▸ **Directions for this task**:
Beginning with the line that contains "Webshop (28, 2252)" in the material below, print each line exactly until the line that contains "Toevoegen (96, 464)" has been printed, then stop.

▸ **Data supplied**:
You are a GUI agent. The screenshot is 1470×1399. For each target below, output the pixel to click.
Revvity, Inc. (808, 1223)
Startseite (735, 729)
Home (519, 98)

---

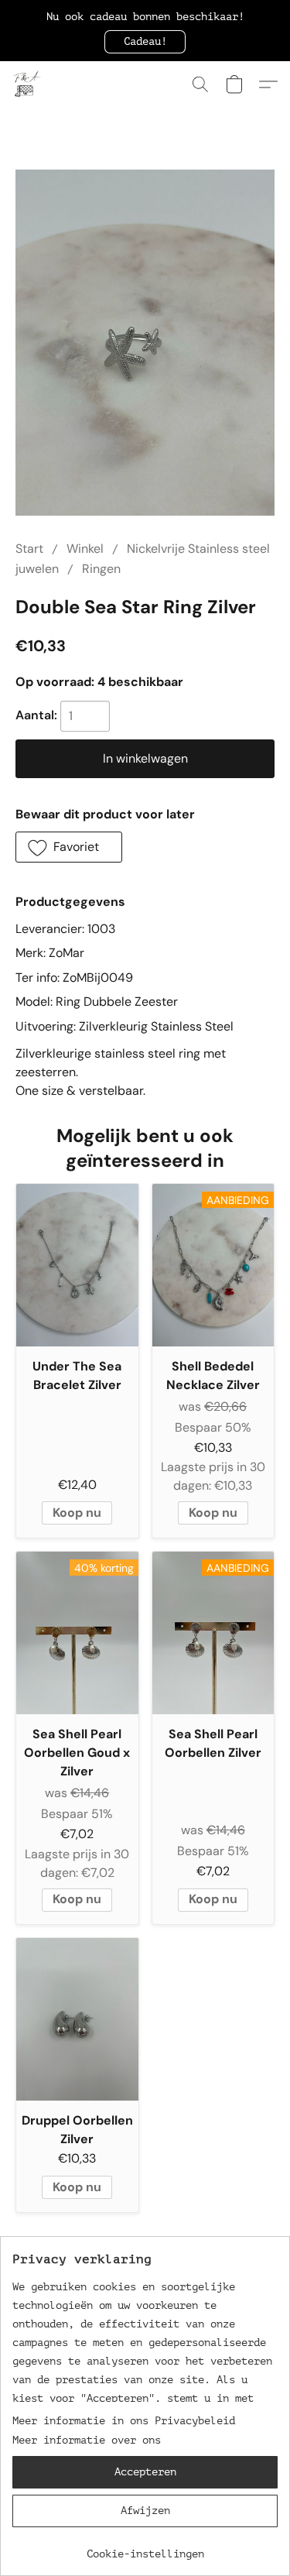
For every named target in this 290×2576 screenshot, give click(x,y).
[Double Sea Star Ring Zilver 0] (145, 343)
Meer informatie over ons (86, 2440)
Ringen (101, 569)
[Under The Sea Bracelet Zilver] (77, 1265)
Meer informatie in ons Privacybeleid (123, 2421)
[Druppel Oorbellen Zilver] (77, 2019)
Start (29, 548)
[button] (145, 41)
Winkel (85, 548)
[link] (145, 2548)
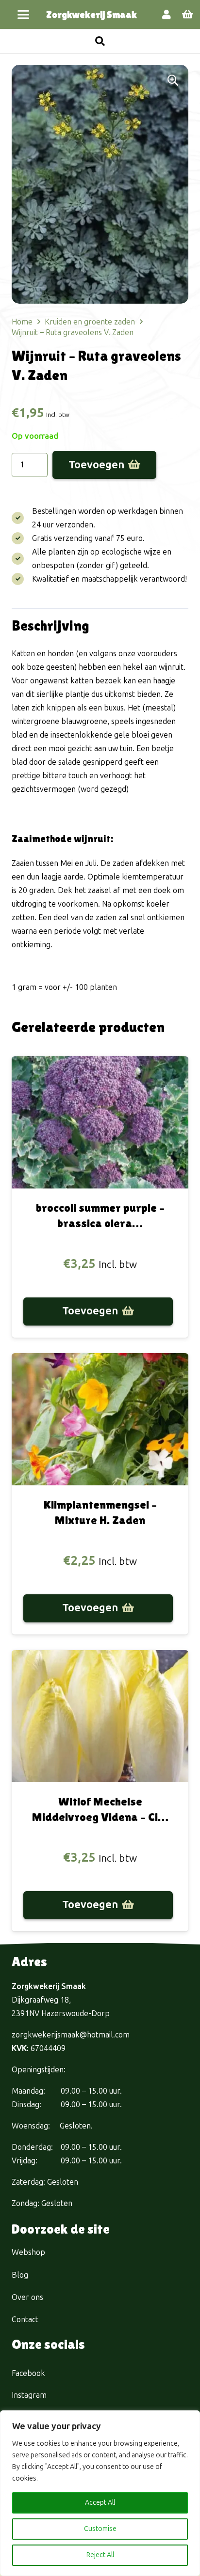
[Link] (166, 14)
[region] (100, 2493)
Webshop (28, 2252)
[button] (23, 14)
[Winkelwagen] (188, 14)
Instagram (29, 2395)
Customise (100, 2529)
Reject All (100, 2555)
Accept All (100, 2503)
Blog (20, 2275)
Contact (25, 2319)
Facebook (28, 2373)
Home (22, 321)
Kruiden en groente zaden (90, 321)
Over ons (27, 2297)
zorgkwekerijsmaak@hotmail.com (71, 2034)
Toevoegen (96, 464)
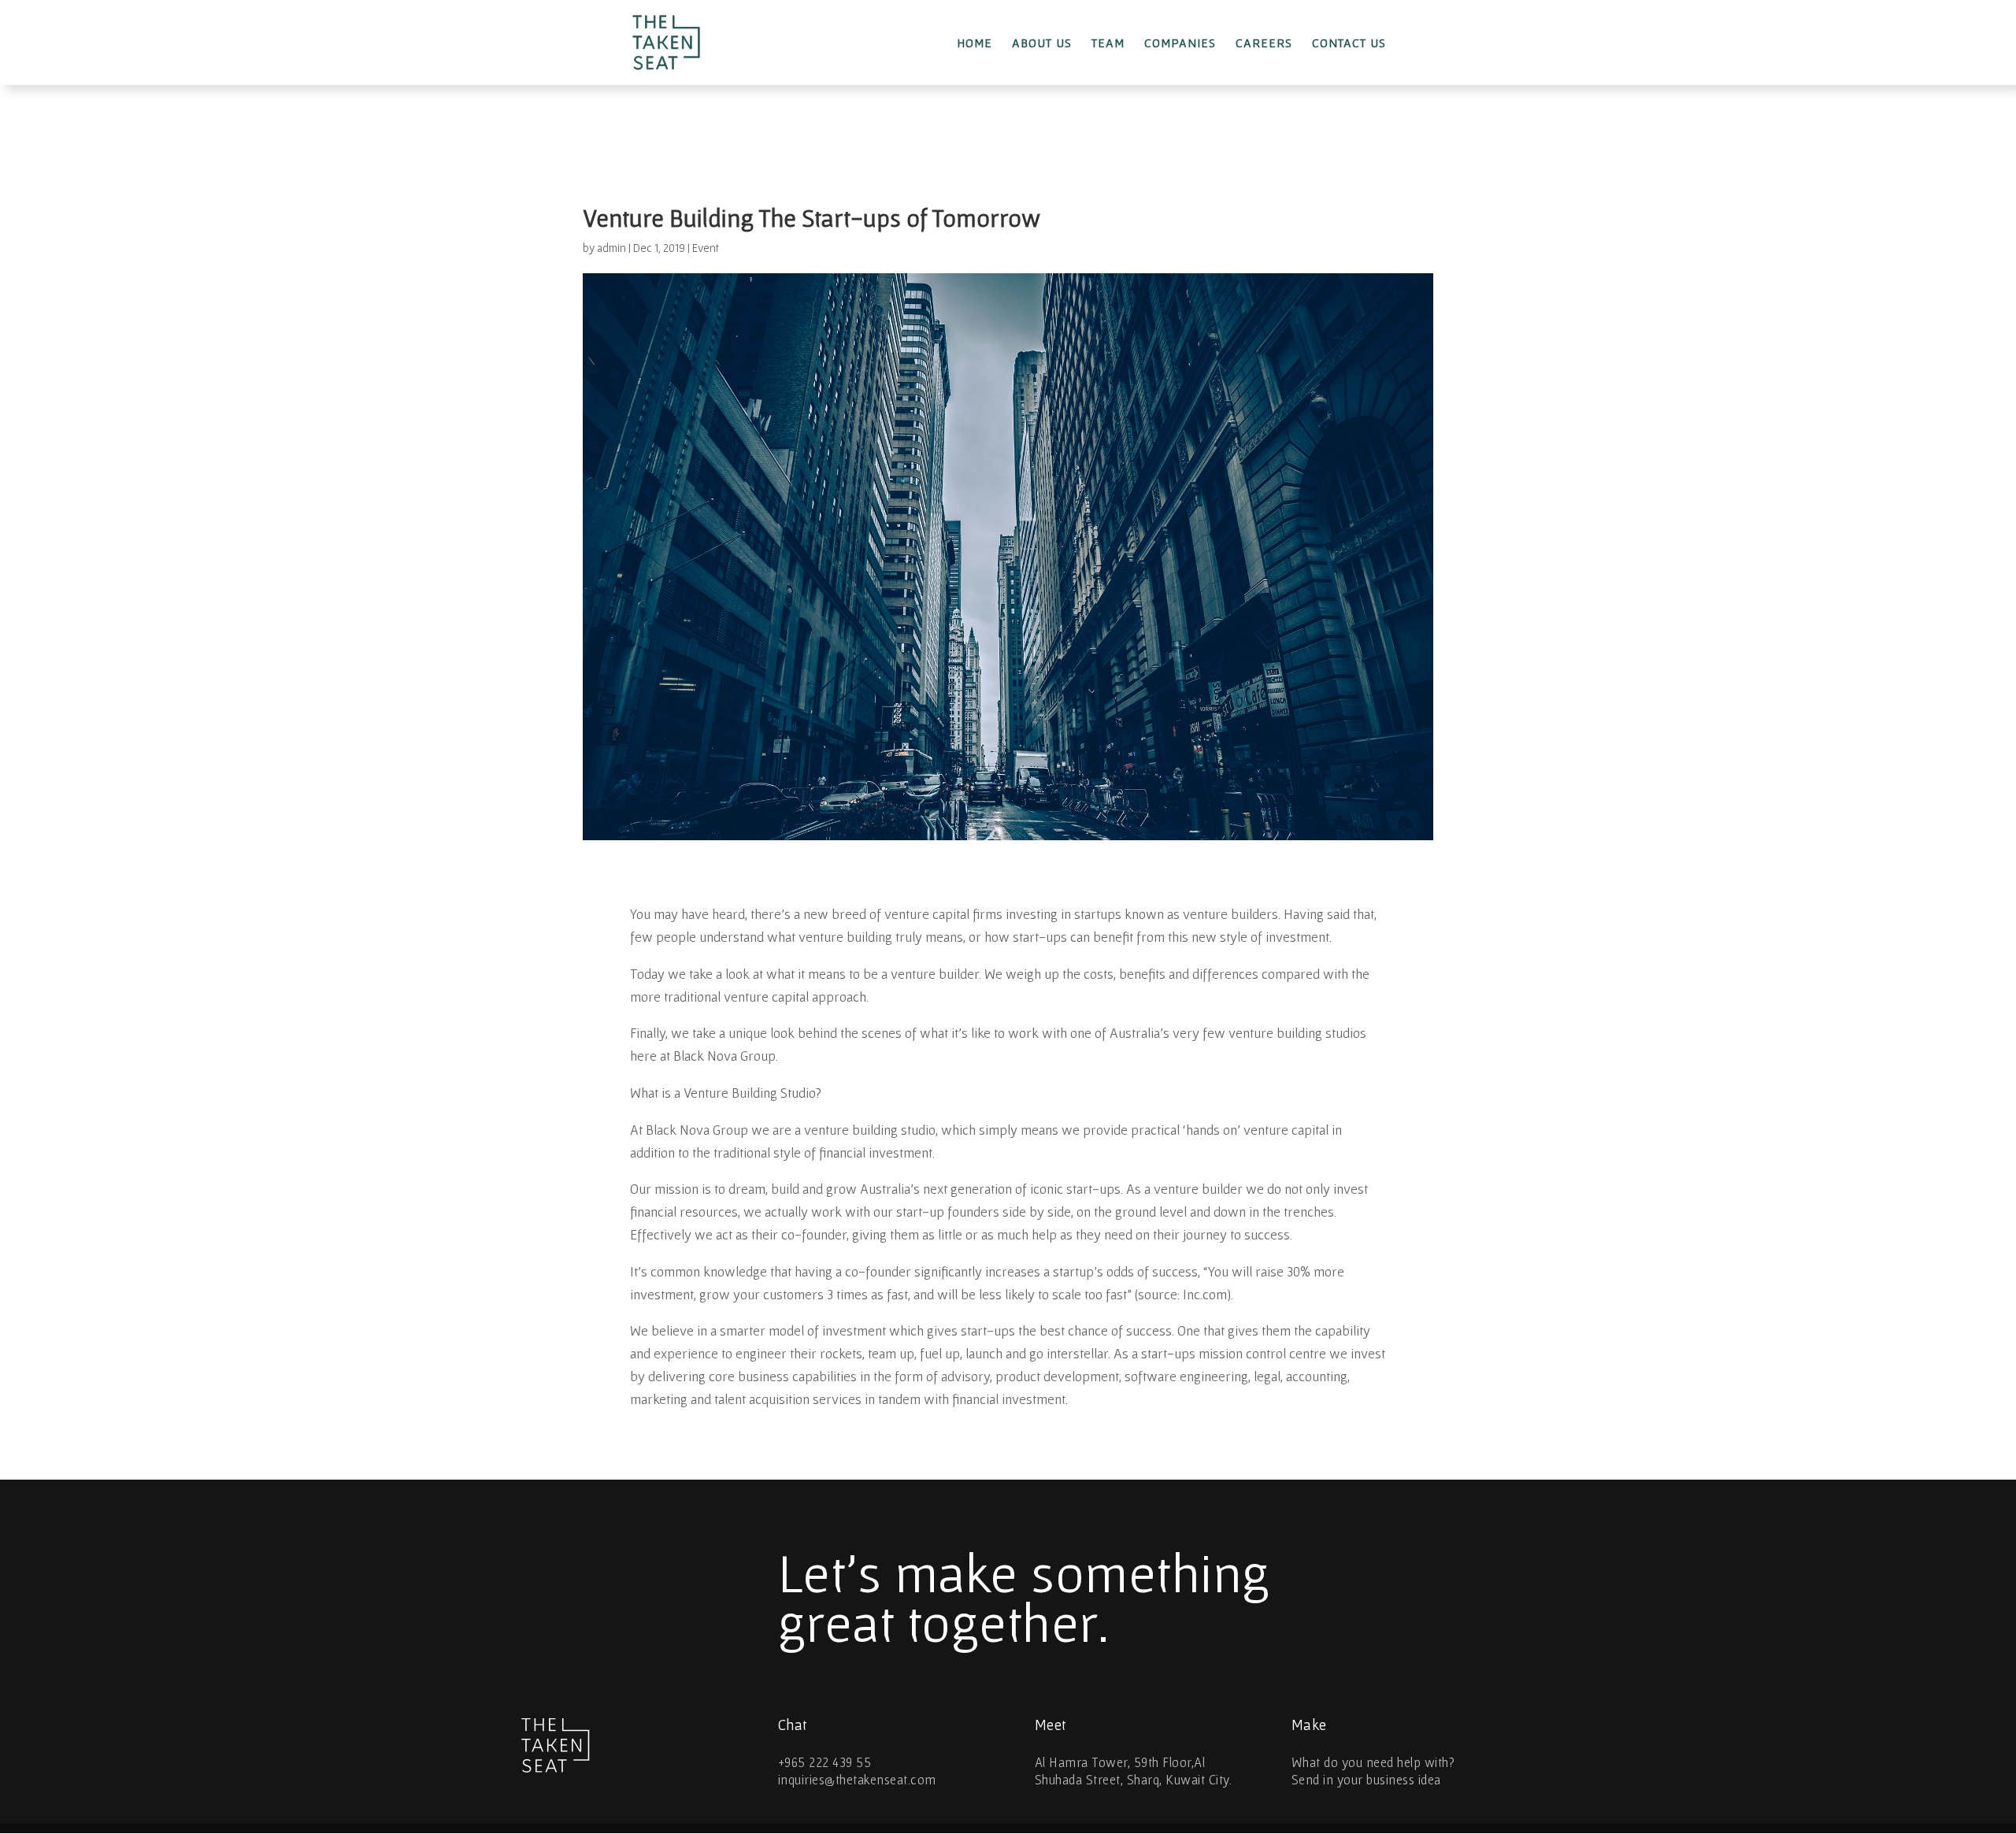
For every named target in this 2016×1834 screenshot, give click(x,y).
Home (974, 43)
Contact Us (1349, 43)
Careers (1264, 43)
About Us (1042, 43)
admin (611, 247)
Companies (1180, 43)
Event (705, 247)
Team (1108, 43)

▸ **Exercise output**:
Webshop (28, 2252)
[button] (23, 14)
[Winkelwagen] (188, 14)
Instagram (29, 2395)
Customise (100, 2529)
Reject All (100, 2555)
Accept All (100, 2503)
Blog (20, 2275)
Contact (25, 2319)
Facebook (28, 2373)
Home (22, 321)
Kruiden en groente zaden (90, 321)
Over ons (27, 2297)
zorgkwekerijsmaak@hotmail.com (71, 2034)
Toevoegen (96, 464)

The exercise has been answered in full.